> _Given passage_:
According to the latest data, 64 such radicalised communities were counted in Bosnia at the end of 2016. Many suggest that the events in Bosnia in the 1990s were a turning point in the development of modern jihadism. In Afghanistan, the United States and the mujahideen had a common foe ­­– the Soviet Union – and were, by the power of circumstance, allies. Bosnia, however, especially after Serbian atrocities, became a common cause for jihadists from all over the world – supported financially by rich countries like Saudi Arabia and Iran. It was in Bosnia where they stood up to the West, which gave birth to the contemporary jihadist narrative – namely, the struggle of Islam against western domination.

A number of analysts blame this situation on the Dayton Peace Agreement, losing sight of the fact that it was directed more towards stopping the bloodshed than building a country that would resist radical Islam. Today, Bosnia and Herzegovina is a victim of terrorist attacks, which regularly shake the country. This leads many to the assumption that Bosnia could become a European base for ISIS fighters, especially after the series of military defeats suffered in Syria and Iraq. Evidence of the growing interest in Bosnia can be seen in light of the fact that in September 2016 the caliphate’s quarterly journal, Rome – presumably to invoke the idea of ​​the fall of the Roman Empire – was released in Bosnian language.

> _Given task A_:
List every country that the passage on jihadism in Bosnia names, apart from Bosnia itself, in order of first mention.
> _Given task B_:
Reproduce word for word the portion of the passage on jihadism in Bosnia between "According to the" and "against western domination.", inclusive.

> _Information supplied_:
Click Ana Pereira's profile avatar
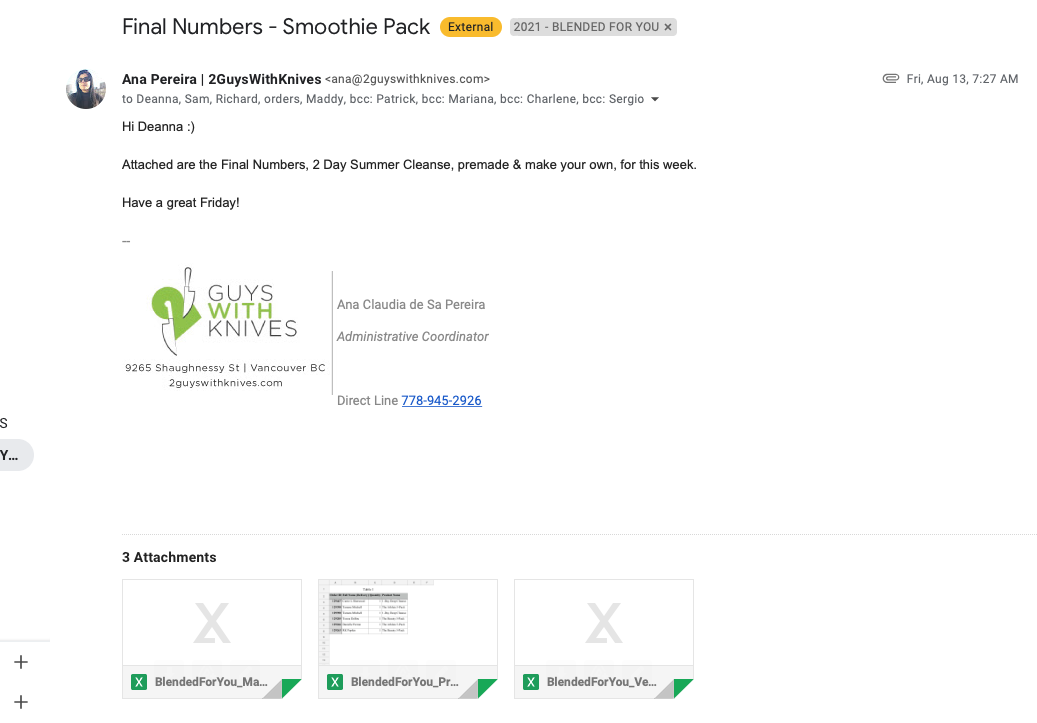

> _Finished answer A_:
Afghanistan, the United States, the Soviet Union, Saudi Arabia, Iran, Syria, Iraq

> _Finished answer B_:
According to the latest data, 64 such radicalised communities were counted in Bosnia at the end of 2016. Many suggest that the events in Bosnia in the 1990s were a turning point in the development of modern jihadism. In Afghanistan, the United States and the mujahideen had a common foe ­­– the Soviet Union – and were, by the power of circumstance, allies. Bosnia, however, especially after Serbian atrocities, became a common cause for jihadists from all over the world – supported financially by rich countries like Saudi Arabia and Iran. It was in Bosnia where they stood up to the West, which gave birth to the contemporary jihadist narrative – namely, the struggle of Islam against western domination.